**What this task involves**:
Report back each line of the data that contains the word "resolution".

**Supplied records**:
------------------------------------------------
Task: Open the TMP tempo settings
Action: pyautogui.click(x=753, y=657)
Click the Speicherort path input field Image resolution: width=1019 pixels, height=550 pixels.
------------------------------------------------
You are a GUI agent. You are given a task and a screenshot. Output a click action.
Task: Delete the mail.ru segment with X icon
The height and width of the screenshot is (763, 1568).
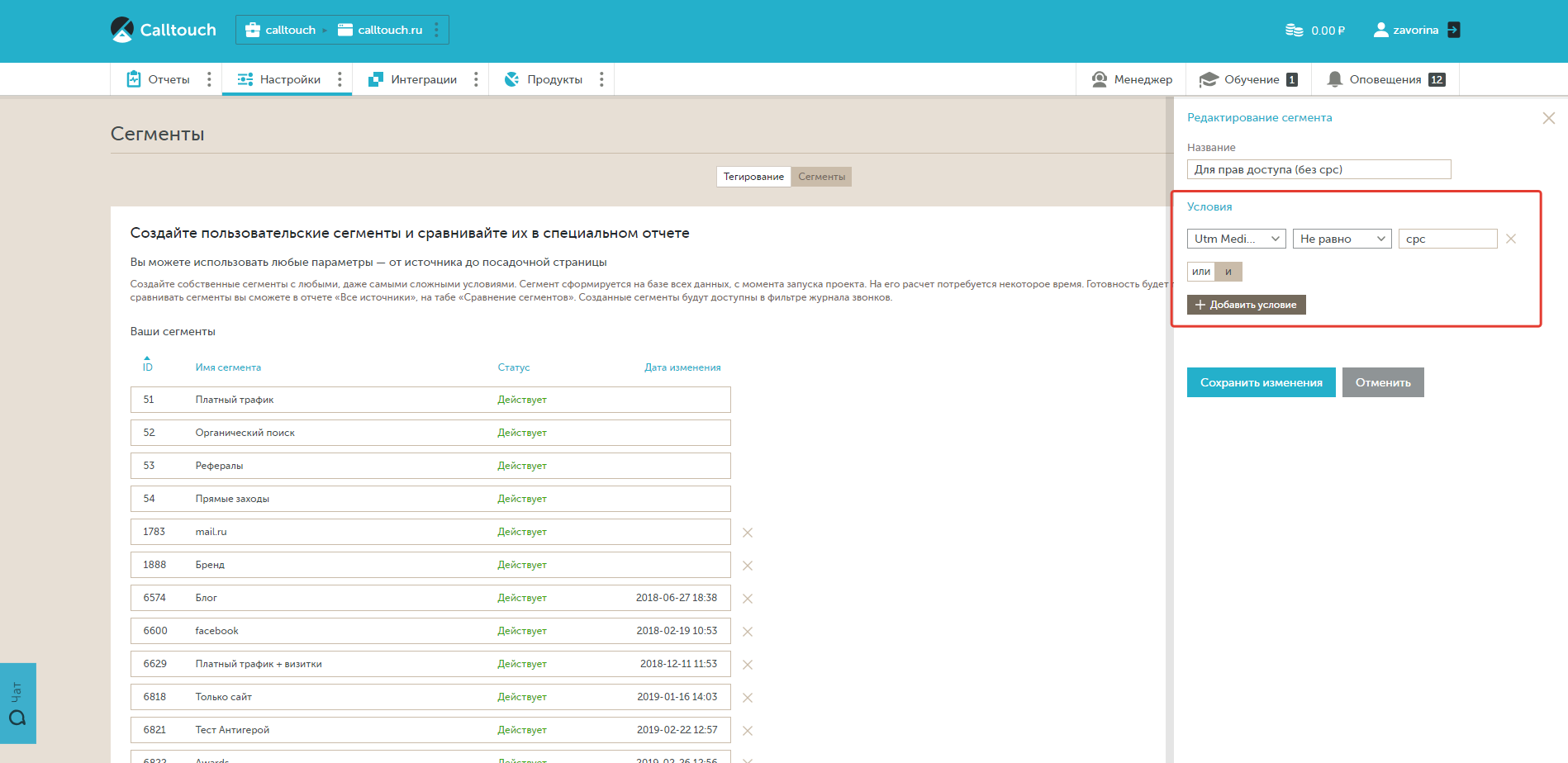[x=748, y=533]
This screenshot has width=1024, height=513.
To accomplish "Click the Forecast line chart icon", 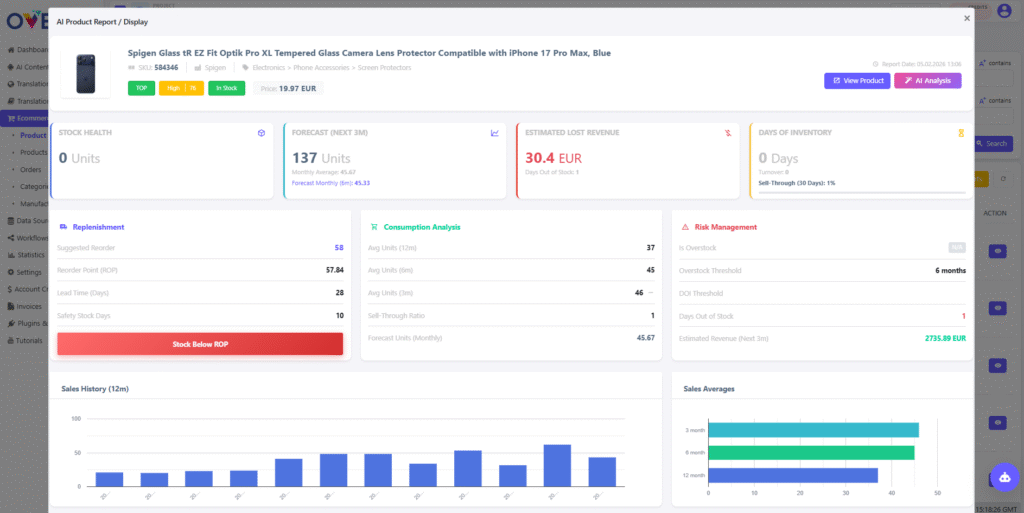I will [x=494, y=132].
------------------------------------------------
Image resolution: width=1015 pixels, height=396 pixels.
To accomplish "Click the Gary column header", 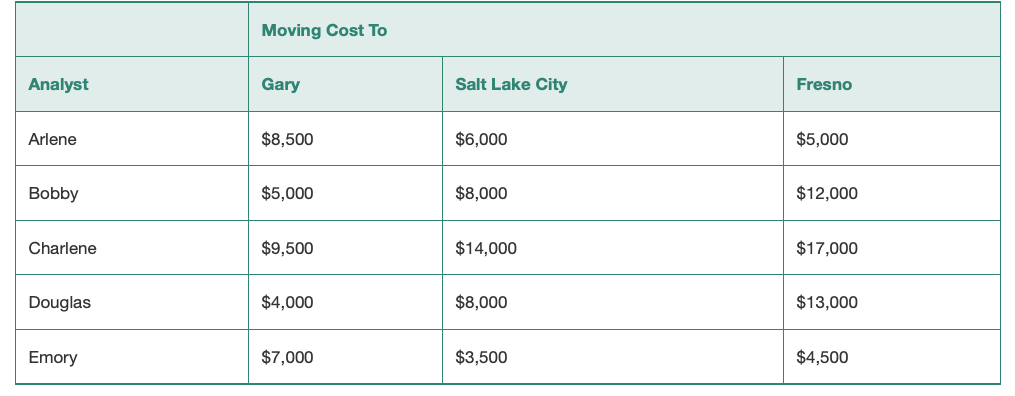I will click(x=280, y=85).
------------------------------------------------
**Expected answer**:
Click the Speicherort path input field Image resolution: width=1019 pixels, height=550 pixels.
Image resolution: width=1015 pixels, height=396 pixels.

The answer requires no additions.